1.2 Preparing the data

In order to ease the later analysis stage, the dataframe will be reduced to smaller subset to help us analyze thr pricing by area, so I started by eliminating a portion of the data that will not be used in the next analysis, e.g., number of reviews, names of household, etc. To get the best result, we also need to remove some of outliers. First, consider that the price of a listing is not only related to its location, but also to its room type, for example, a private room in the same location will often be more expensive than a share room. Since there are many factors that influence prices, we cannot just drop outliers for prices in the Airbnb dataset here. We obtained a general overview of the data based on the statistical summary, according to which there are some listings with zero prices, and as this is not possible in reality, regarding the outliers, we initially remove only the parts with zero prices.

1.2.1 Changing CRS

Originally, the NYC neighborhood data shapefiles was in the Marcator (WGS84) projection. This is common when downloading data. However, this projection is in degrees and difficult to interperet.

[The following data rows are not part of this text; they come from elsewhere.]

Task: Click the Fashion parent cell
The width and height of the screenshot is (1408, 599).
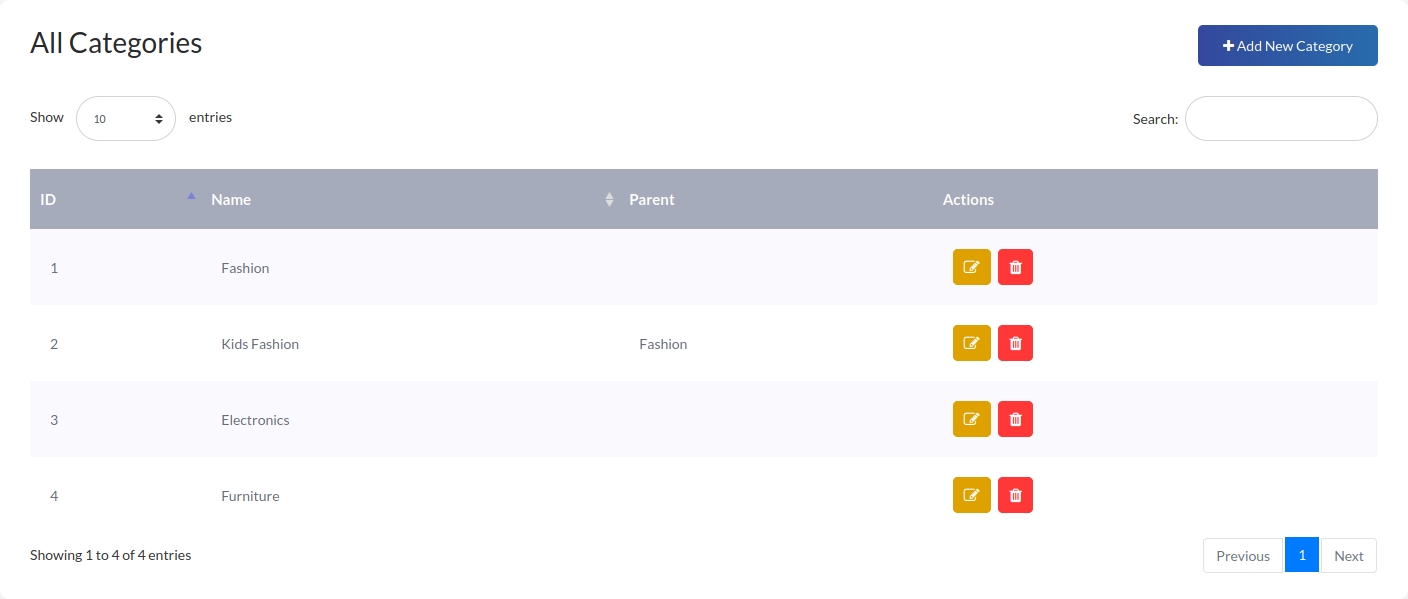Action: click(x=663, y=344)
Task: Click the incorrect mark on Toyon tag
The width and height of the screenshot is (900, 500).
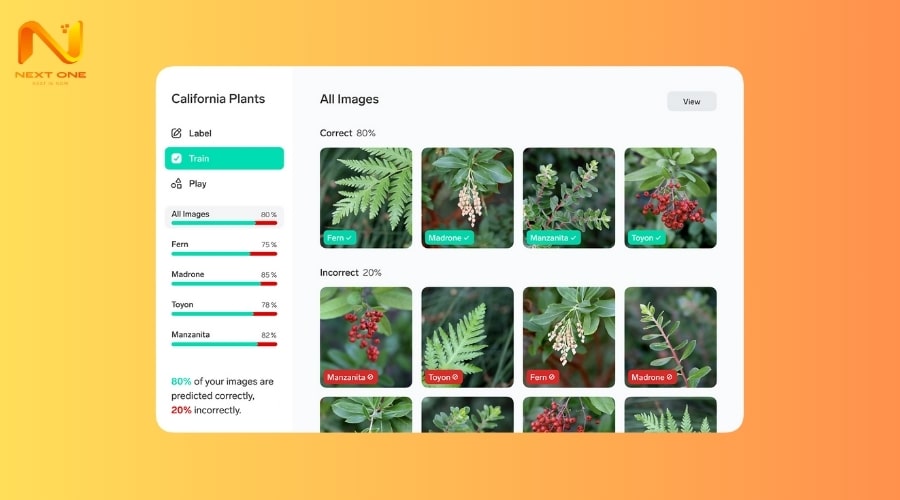Action: click(455, 377)
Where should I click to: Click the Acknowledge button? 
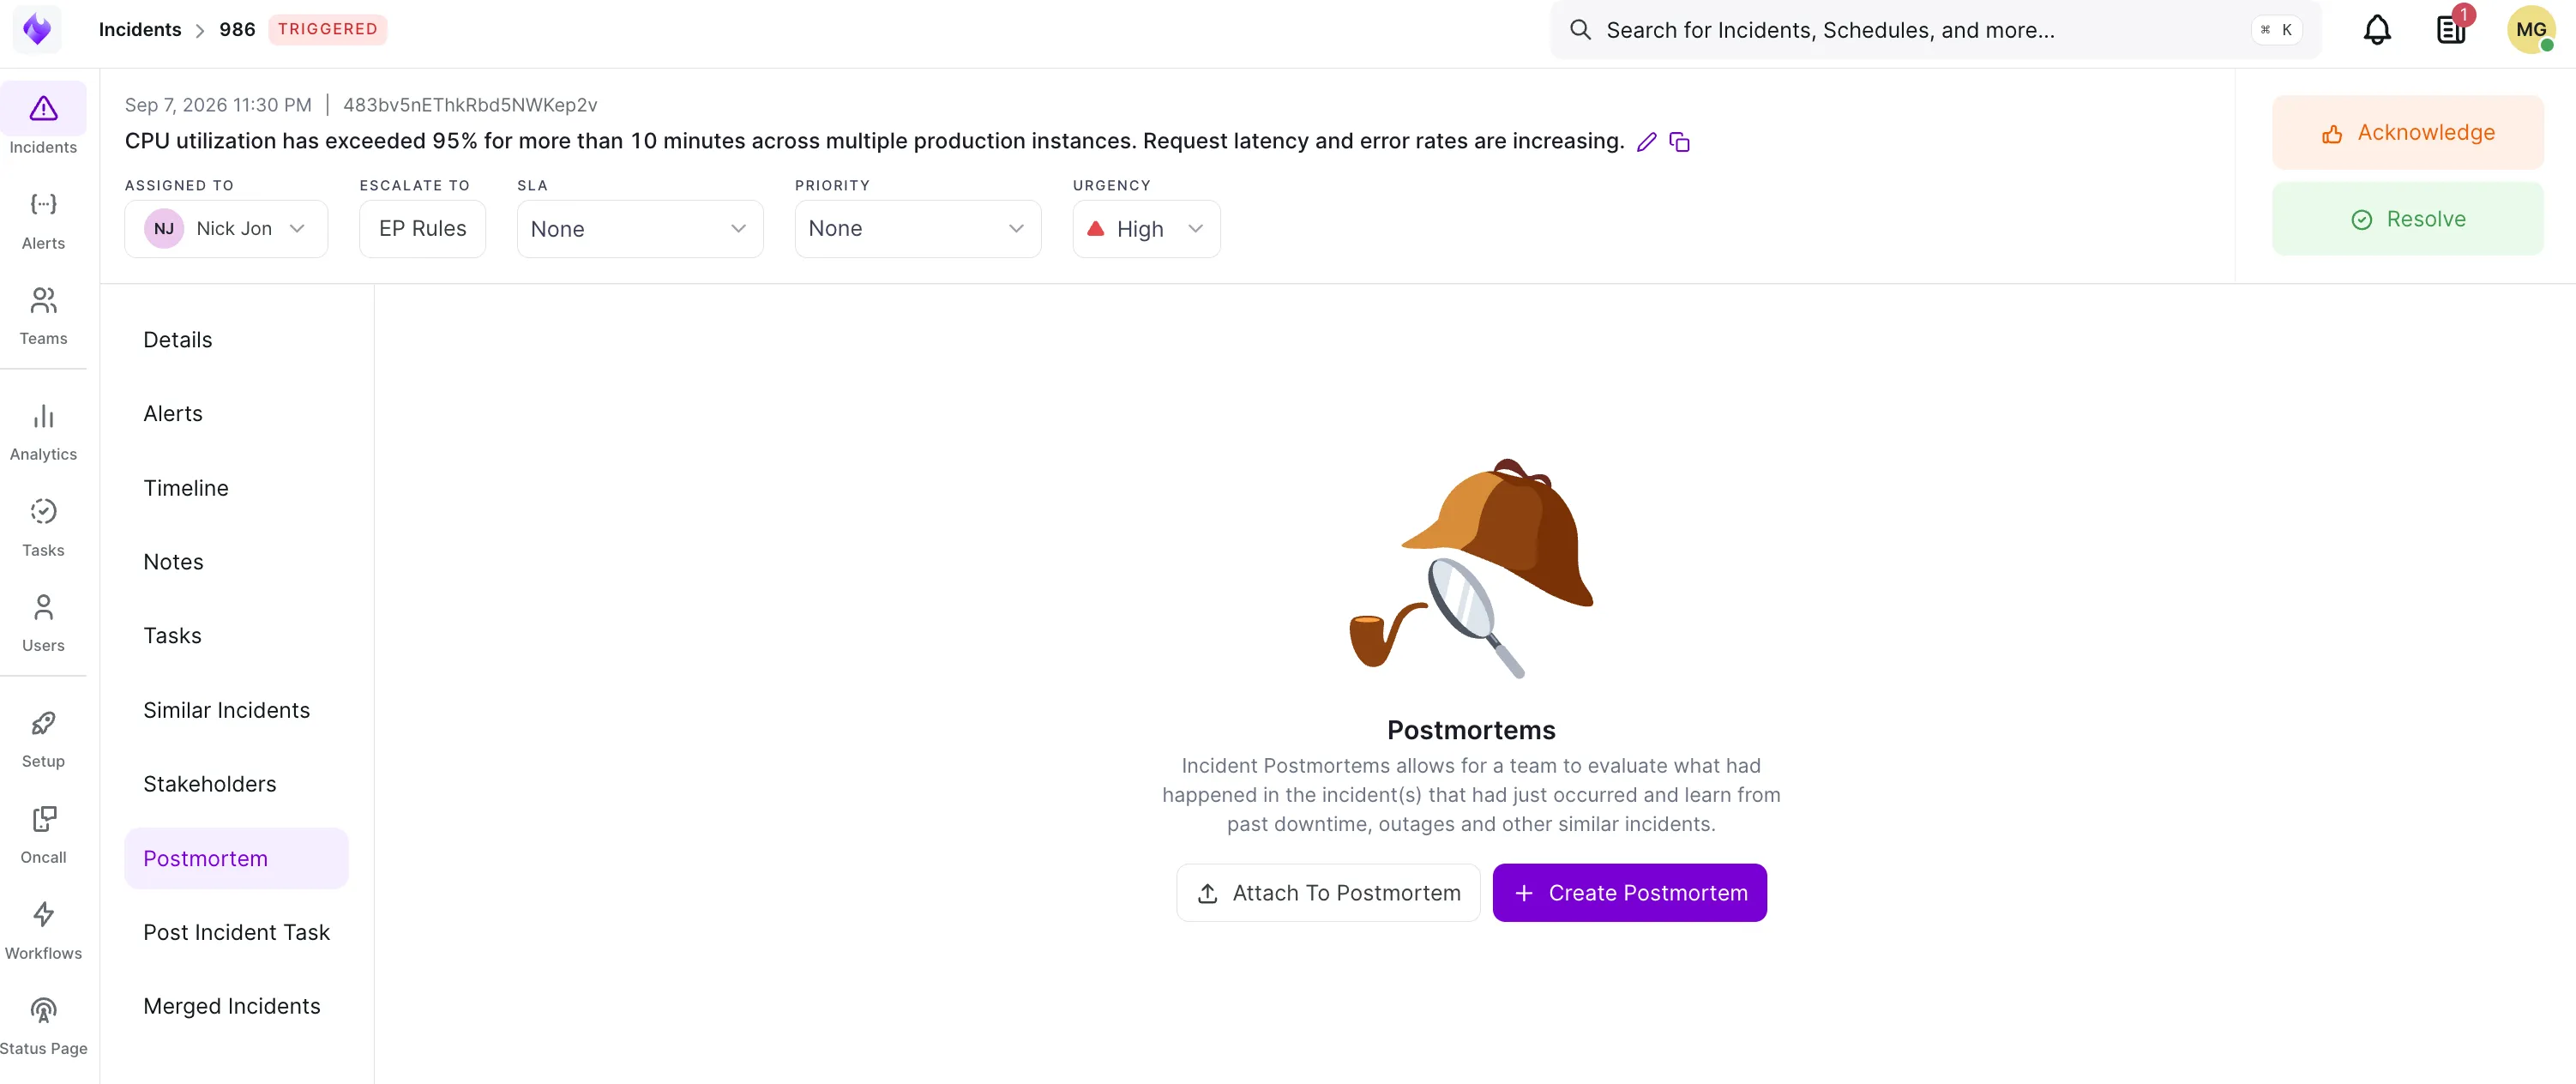[x=2408, y=133]
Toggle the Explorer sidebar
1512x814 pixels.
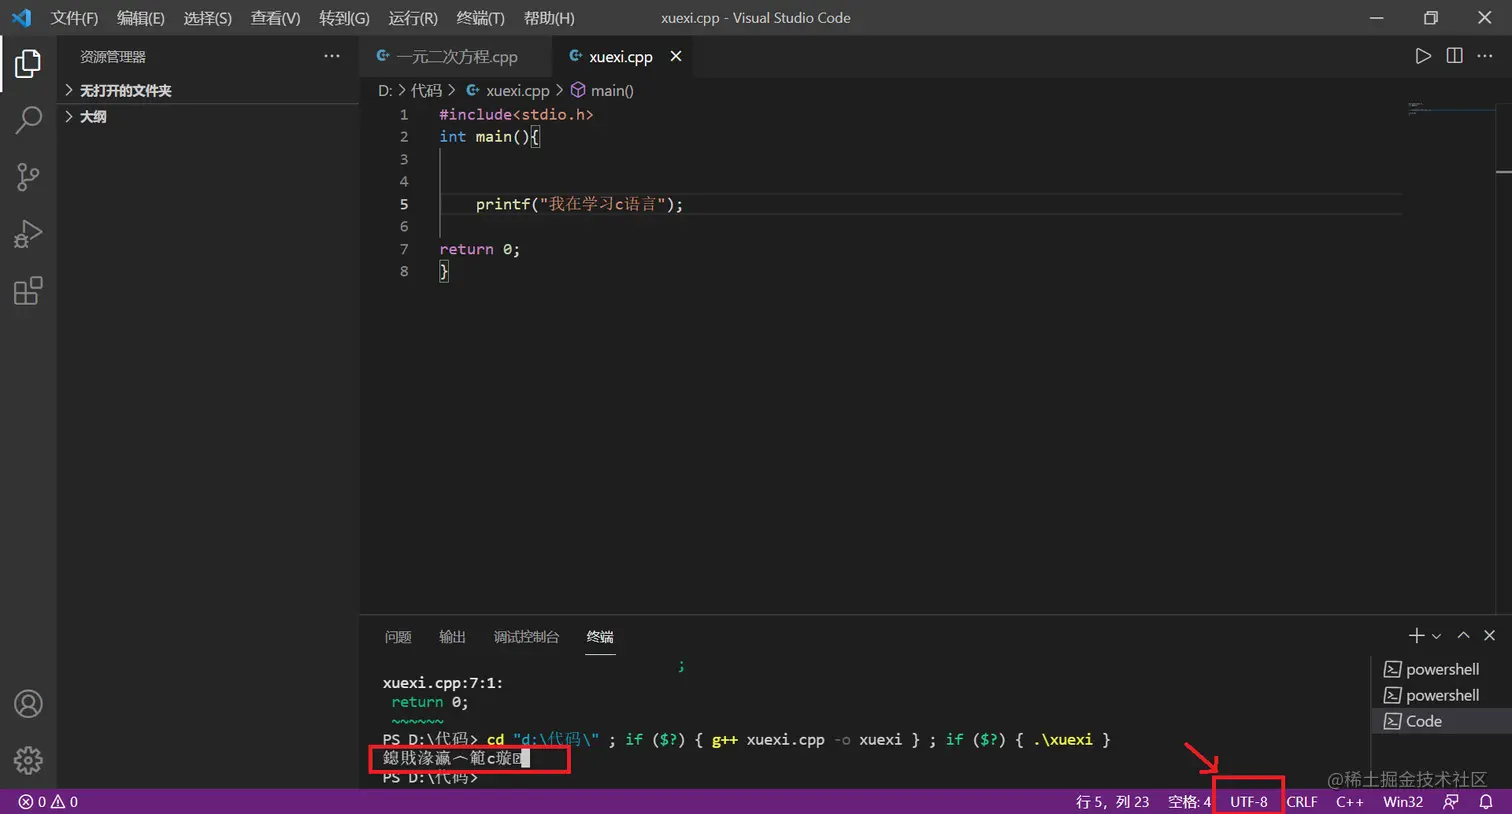(x=27, y=62)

So to simplify the next analysis, we also needed to change the CRS of the data, and we chose to base it on the New York CRS provided by QGIS(NAD83). As part of the project, We also needed to calculate the number of listings per Neighborhood Listing Area (NTA) and the average price per NTA. However, Airbnb’s listing data is in the csv format and there is no CRS associated, so we need to convert this into a shapefile format and define a projection that is the same as the NYC neighborhood data.Therefore, I need to change the CRS to a projection in meters so that it does not distort distances and areas.“ NAD83/Long Island, NY “ is the projection format that I chose for this analysis, as it had the least distortion in terms of area, direction, and distance for NYC.

1.3 Discussion of the data

Airbnb listings in NYC has all the basic information about each airbnb in NYC, includs host’s information, geometry information, room type, review and price etc. Demographic for New York City neighbourhhod from ACS(2008-2012) shows the information about population,education level, employment,poverty and Gini-coeffient in each neighborhood of NYC. It is worth noting that Airbnb’s listing information, on an individual house basis, and a portion of the ACS information on a per-neighborhood basis, such as the number of Asians per neighborhood. So in order to better combine the two datasets for economic analysis, we present the information of New York Airbnb listings at neighborhood level in the next analysis

1.4 Mapping and Data visualisation

Using the New York City neighbourhoods layer obtained from https://geodacenter.github.io/data-and-lab/.

1.4.1 Airbnb in New York City at Neighbourhood Level

This part will show Airbnb in New York City at the Neighbourhood level from 2 aspects: the number of listings and average price. Both maps will use the Jenks natural breaks classification method, one of the data clustering methods designed to determine the best arrangement of values in different classes. Best ranges imply the ranges where like areas are grouped. In this case, each neighbourhood has a different number of Airbnb and each Airbnb has different price, so for a beautiful and reasonable visualization, “Jenks” is our choice of classification method.

Number of Airbnb listings in New York City at Neighbourhood Level

First of all, we merge the ACS dataset and listing data set, then I obtain a count of listings by neighbourhood, and show the total number of listings per NTA with different colors for different number of listings range by using “tmap” and I select the pop up id to the name of neighborhood.

## tmap mode set to interactive viewing

Map 1.1: Number of listings per Neighbourhood Tabulation Areas (NTA)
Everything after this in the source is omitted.